Gödel's theorem

Gödel's second incompleteness theorem

Gödels first incompleteness theorem proves that formal systems T satisfying "certain conditions" are incomplete, i.e. that there is a sentence A in the language of the T which can neither be proved, nor disproved in T. Among the "certain conditions" must be some condition implying that T is consistent.

Gödel's second incompleteness theorem proves that formal systems T satisfying certain other conditions "cannot prove their own consistency", in the sense that a suitable formalization in the language of T of the statement "T is consistent" cannot be proved in T. Again one necessary condition is that T is in fact consistent, since otherwise everything is provable in T.

The second incompleteness theorem applies in particular to those formal systems that can be used to develop all of the ordinary mathematics that one finds in textbooks. One such system is the axiomatic set theory called ZFC.

Since all the theorems ordinarily proved in mathematics can be proved in ZFC, and since the consistency of ZFC cannot be proved in ZFC (unless ZFC is inconsistent), it is often concluded that we cannot expect to prove, and therefore can't know, that ZFC is consistent. "We can't know that mathematics is consistent." This is the conclusion discussed in this section.

"Different" doesn't mean "stronger"

In commenting on this, first let me mention a widespread misconception. Clearly, for any theory T, there is another theory T' in wich "T is consistent" can be proved. For example, we can trivially define such a theory T' obtained by adding "T is consistent" as a new axiom to T. The misconception consists in the notion that any such theory T' in which "T is consistent" is provable must be stronger than T. This is not true. All that Gödel's second theorem shows is that T' cannot be the same as T. For example, the consistency of ZFC can be proved in an extension of arithmetic obtained by adding "ZFC is consistent" as a new axiom. This new arithmetical theory is neither stronger, nor weaker than ZFC. The two theories are logically incomparable. (Although if we remove the new axiom from the arithmetical theory, we get a theory that is very much weaker than ZFC.)
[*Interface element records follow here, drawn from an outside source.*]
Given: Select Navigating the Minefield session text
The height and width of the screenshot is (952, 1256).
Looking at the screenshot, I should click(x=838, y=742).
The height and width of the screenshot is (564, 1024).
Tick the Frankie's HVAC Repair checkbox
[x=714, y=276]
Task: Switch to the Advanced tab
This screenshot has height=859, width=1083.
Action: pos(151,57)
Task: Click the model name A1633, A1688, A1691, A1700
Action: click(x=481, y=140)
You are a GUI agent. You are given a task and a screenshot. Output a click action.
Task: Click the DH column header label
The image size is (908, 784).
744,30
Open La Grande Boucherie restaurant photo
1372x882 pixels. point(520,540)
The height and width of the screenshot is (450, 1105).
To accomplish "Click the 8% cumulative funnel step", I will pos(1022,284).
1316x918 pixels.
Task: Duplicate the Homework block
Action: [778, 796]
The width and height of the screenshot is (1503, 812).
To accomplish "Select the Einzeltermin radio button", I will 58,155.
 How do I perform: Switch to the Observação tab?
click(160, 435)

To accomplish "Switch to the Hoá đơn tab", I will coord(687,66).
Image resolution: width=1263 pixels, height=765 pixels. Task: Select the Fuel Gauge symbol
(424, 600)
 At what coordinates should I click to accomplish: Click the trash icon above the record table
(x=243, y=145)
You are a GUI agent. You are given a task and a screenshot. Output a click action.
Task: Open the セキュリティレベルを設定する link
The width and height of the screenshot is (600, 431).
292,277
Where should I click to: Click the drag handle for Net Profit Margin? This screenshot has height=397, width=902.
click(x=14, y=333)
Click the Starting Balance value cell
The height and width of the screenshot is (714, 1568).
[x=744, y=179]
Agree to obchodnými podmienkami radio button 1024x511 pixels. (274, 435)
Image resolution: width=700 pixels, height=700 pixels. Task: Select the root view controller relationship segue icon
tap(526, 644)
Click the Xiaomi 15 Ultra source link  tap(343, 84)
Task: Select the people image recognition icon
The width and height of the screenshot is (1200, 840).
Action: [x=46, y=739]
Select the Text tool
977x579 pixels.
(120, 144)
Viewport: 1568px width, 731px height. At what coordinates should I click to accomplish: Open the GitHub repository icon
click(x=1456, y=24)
There are many consistency proofs

Of course a consistency proof for T in a theory T' obtained by taking "T is consistent" as an axiom is not very interesting. More interesting are those consistency proofs obtained by introducing some other kind of abstract reasoning than that formalized in T. There are several such consistency proofs for various theories T in the logical literature, although not for such theories as ZFC.

Consistency proofs for ZFC are essentially proofs by reflection, meaning that we note, in some way or another, that since the axioms of ZFC are true, they are consistent. For example, for every finite subset A₁,A₂,..A_n of axioms of ZFC, it is provable in ZFC that these axioms have a model, hence are consistent. We can then conclude that ZFC is consistent, since any inconsistency in ZFC would be an inconsistency in some finite subset of the axioms of ZFC. (It is probably not obvious why this proof is not formalizable in ZFC itself, and a technical comment explains the matter further.)

Consistency is a weak condition

Another point which is often overlooked is that consistency is only a weak soundness property. More precisely, that ZFC is consistent does not imply that every elementary arithmetical statement provable in ZFC is true. For example, from a logical point of view there is nothing to exclude that (i) every even number greater than 2 is the sum of two primes (Goldbach's conjecture) even though (ii) it is provable in ZFC that there is an even number greater than 2 which is not the sum of two primes and (iii) ZFC is consistent.

For an actual example of a consistent but unsound theory, suppose we add to ZFC the new axiom "ZFC is inconsistent". If ZFC is consistent, then the new theory ZFC' is consistent (by Gödel's second theorem), even though it falsely proves that ZFC is inconsistent.

So is even consistency unknowable?

What then can be said about the conclusion that we can't even know that mathematics (as formalized in ZFC) is consistent, let alone that it is sound in some stronger sense? This conclusion is unassailable if we accept that we can't know that an arithmetical sentence (which the sentence "ZFC is consistent" becomes when formalized) is true if it isn't provable in ZFC. There is no obvious reason why we should accept this. On the contrary, Gödel's theorem can just as well be seen as showing that we can know the truth of arithmetical sentences not provable in ZFC, "ZFC is consistent" being an example.

However, even if we reject the view that Gödel's theorem shows that "we can't know that mathematics is consistent" - and there is nothing unreasonable about rejecting this view - we must admit that the fact that "ZFC is consistent" is not provable in ZFC itself means that there will most likely never be any argument for the consistency of ZFC that is regarded by a majority of mathematicians as definitive and unproblematic. This tentative conclusion is based on the fact that ZFC suffices and more than suffices for formalizing all such unproblematic reasoning introduced in mathematics so far.